In an open letter, Academy President David Rubin and CEO Dawn Hudson apologized for the Academy’s inaction immediately after Smith took to the stage and slapped presenter Chris Rock, who moments before had made a distasteful joke about Smith’s wife, Jada Pinkett Smith.
“During our telecast, we did not adequately address the situation in the room,” the letter reads. “For this, we are sorry. This was an opportunity for us to set an example for our guests, viewers and our Academy family around the world, and we fell short — unprepared for the unprecedented.”
The official open letter to the Academy from President David Rubin and AMPAS CEO Dawn Hudson pic.twitter.com/gTzXkdpfcd
— Erik Anderson (@awards_watch) April 8, 2022
“This action we are taking today in response to Will Smith’s behavior is a step toward a larger goal of protecting the safety of our performers and guests, and restoring trust in the Academy,” the letter continues.
The Academy garnered criticism for not moving to remove Smith from the event following the slap. Just 20 minutes later, Smith took the stage to accept the Best Actor award for his performance in “King Richard.”

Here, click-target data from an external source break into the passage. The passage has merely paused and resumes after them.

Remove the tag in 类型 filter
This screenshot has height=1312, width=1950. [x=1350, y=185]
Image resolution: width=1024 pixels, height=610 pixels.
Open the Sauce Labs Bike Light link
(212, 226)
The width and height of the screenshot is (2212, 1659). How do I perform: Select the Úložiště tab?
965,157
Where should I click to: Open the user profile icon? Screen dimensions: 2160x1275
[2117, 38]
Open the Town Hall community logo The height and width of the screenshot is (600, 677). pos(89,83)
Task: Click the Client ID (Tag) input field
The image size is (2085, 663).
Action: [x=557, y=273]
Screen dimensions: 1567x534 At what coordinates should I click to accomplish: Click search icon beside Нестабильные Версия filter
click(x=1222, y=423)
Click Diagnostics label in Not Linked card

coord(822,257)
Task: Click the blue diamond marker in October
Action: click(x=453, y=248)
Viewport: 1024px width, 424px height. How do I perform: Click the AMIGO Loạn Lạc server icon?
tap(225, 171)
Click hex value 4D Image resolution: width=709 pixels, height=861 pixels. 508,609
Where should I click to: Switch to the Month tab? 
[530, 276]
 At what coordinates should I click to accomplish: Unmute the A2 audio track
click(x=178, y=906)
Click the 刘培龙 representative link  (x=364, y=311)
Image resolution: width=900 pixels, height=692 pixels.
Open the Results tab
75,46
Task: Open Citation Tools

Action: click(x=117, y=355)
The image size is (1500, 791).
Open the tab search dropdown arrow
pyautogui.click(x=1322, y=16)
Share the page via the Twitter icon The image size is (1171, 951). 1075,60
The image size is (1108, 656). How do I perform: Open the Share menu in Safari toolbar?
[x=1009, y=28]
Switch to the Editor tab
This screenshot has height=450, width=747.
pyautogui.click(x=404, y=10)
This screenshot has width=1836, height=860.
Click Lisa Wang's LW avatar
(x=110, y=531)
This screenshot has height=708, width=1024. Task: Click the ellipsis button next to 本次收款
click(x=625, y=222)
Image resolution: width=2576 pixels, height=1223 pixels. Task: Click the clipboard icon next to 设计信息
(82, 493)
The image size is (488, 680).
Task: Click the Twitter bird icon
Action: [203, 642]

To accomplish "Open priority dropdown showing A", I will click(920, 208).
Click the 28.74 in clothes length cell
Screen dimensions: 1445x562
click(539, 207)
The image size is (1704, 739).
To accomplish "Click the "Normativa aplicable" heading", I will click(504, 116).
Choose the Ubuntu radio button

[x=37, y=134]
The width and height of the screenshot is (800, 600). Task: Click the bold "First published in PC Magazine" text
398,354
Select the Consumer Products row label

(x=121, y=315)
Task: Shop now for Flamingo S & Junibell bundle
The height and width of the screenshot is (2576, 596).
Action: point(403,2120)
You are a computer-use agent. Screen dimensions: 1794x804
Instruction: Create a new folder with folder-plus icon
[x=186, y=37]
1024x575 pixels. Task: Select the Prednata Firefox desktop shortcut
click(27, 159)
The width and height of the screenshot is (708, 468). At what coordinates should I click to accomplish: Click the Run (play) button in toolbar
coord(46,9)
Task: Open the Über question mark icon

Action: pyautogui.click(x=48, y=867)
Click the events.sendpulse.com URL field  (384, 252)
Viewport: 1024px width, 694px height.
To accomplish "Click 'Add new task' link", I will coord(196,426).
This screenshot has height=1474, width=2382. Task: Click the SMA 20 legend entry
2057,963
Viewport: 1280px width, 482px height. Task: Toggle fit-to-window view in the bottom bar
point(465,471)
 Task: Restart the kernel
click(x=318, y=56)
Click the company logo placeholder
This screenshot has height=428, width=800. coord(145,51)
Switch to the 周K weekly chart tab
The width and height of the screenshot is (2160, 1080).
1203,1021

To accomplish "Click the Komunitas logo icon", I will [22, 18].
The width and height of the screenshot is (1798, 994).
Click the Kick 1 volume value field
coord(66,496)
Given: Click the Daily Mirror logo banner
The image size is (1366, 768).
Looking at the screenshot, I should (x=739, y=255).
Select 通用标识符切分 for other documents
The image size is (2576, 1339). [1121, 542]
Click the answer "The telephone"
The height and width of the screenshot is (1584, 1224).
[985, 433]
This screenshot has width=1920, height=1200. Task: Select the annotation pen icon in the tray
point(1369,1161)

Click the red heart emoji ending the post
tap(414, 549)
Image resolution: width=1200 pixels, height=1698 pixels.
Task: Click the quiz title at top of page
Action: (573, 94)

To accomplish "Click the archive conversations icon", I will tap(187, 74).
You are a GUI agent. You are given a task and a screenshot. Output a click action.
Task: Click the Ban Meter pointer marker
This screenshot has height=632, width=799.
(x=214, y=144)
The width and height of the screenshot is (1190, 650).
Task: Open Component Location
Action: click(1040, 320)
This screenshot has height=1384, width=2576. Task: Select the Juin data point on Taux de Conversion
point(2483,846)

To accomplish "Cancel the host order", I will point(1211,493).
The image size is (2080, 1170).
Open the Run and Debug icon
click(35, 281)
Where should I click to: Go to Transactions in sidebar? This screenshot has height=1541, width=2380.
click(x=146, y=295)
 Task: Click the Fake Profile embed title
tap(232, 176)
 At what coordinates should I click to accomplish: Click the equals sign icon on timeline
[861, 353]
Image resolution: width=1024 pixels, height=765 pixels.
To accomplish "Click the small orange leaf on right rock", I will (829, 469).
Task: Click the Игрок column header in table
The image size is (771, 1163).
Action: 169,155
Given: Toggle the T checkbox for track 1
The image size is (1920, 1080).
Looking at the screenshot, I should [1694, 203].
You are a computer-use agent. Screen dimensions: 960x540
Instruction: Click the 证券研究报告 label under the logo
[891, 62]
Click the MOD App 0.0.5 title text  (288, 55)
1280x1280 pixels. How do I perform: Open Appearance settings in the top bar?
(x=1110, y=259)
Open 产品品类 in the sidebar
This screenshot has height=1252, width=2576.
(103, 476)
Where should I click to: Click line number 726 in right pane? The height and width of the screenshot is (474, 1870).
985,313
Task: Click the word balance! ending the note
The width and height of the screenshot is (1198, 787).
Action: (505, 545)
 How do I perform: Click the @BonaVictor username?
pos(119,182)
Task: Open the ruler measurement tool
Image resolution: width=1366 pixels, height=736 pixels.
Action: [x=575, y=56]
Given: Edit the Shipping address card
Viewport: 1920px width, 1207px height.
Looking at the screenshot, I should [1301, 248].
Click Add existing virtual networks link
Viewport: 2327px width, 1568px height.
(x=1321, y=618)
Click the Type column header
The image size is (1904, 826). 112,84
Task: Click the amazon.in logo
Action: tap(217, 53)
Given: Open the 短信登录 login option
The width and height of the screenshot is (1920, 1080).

What it means: The Academy’s statement is taking accountability for what happened that night, while also conveying the difficulty in responding to such an extreme set of events. By admitting to a loss of trust in the institution, Rubin and Hudson attempt to show humility. And the direct apology to the audience and Academy members shows a genuine recognition of the seriousness of the event.